My intent is to eventually develop this into a comic, where Buck and Summer team up to go on sci-fi inspired adventures across the solar system. I have more of the world developed, and I intend to draw more concept art. Right now though, this was just a fun scene to draw.


----------



## MsRavage (Jul 12, 2017)

you put a ton of work into your pieces and it shows!!


----------



## raaky-draws (Jul 12, 2017)

MsRavage said:


> you put a ton of work into your pieces and it shows!!



Thanks!  I'm glad to hear that. Finishing one of these usually takes 8-12 hours.


----------



## GROZENTAL (Jul 13, 2017)

Hello,
I see a lot of mistakes in your work, but you have potential. And your problem is not in the way you stylize your creatures, but more in the way your creatures are drawn. I'm not talking about their anatomy, because it is rather good and I'm sure that you will improve imperfections overtime, but in your shading and your understandment of colour. It's downright wrong, because all of your shading is extremely rough and cubical and the colours are out of place. I understand that you have listed that you went for more cell-shading, but I strongly recommend to master usual shading in the first place and then try cell-shading.
Of your drawings I picked this to explain what I think is wrong, since other works have those problems only mildly.

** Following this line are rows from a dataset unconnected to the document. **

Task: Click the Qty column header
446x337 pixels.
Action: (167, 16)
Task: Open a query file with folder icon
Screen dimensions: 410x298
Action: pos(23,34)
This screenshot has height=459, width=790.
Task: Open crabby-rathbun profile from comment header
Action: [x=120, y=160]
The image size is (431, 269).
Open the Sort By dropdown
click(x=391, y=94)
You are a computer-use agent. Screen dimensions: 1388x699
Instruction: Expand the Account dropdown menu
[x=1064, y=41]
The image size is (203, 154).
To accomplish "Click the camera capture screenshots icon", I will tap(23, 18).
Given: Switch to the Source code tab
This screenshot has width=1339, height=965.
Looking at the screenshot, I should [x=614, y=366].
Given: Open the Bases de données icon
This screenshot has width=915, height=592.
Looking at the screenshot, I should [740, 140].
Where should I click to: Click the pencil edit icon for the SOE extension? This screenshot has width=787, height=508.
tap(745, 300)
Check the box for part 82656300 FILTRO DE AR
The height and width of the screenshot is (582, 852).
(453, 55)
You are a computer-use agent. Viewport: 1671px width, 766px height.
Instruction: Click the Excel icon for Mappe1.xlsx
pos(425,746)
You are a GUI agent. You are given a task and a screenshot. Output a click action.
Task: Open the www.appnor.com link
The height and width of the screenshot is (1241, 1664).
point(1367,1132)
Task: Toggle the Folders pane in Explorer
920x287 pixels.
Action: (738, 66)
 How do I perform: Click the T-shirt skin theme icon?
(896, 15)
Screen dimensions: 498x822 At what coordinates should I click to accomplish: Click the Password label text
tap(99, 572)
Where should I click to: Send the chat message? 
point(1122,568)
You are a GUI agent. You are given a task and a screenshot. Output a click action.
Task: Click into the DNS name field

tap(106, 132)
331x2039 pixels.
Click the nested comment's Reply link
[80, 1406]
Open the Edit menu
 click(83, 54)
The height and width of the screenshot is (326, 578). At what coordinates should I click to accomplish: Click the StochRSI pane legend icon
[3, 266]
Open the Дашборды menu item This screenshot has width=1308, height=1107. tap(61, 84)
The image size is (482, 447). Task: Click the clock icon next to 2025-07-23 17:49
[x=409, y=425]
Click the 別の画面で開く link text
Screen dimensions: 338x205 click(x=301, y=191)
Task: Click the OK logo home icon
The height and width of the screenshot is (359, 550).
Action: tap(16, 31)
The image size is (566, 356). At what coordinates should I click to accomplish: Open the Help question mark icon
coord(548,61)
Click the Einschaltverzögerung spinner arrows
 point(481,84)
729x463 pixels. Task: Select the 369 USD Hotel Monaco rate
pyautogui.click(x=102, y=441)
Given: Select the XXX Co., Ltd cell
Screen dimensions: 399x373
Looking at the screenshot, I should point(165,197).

You didn't tell which program do you use to draw, but I can see that you don't use layer modes, which is a huge problem for you, because you don't understand which colour you should use for dark and lighted areas and you just went random - I can see shades of deep blue and robin here, which make zero sense in this envoriment, since your shading should be purple and your light is supposed to be strikingly bright cyan colour (also, I'm not going to include the red light from the tip of the flame because it makes even less sense than the shading, so it's just blue light here.)
For some reason you also included those ginger reflections, which, even if red light included, are placed randomly and look really weird. Example - the one on the knee came from outer space, it shouldn't be there. I have a lot to say about those ginger reflections that also ended on the grass somehow, and the awkward red shade on the ridge of it's wing, but I think you understand that they shouldn't be there, so I'll skip that.
Also what really bugged me is the sky that lighted up near the flame, it also is physically impossible unless you're in an extremely foggy enviroment, which even if it is so on this piece, is illustrated incorrectly.
I have corrected all the shading and lighting mistakes on this work, and this is how it looks.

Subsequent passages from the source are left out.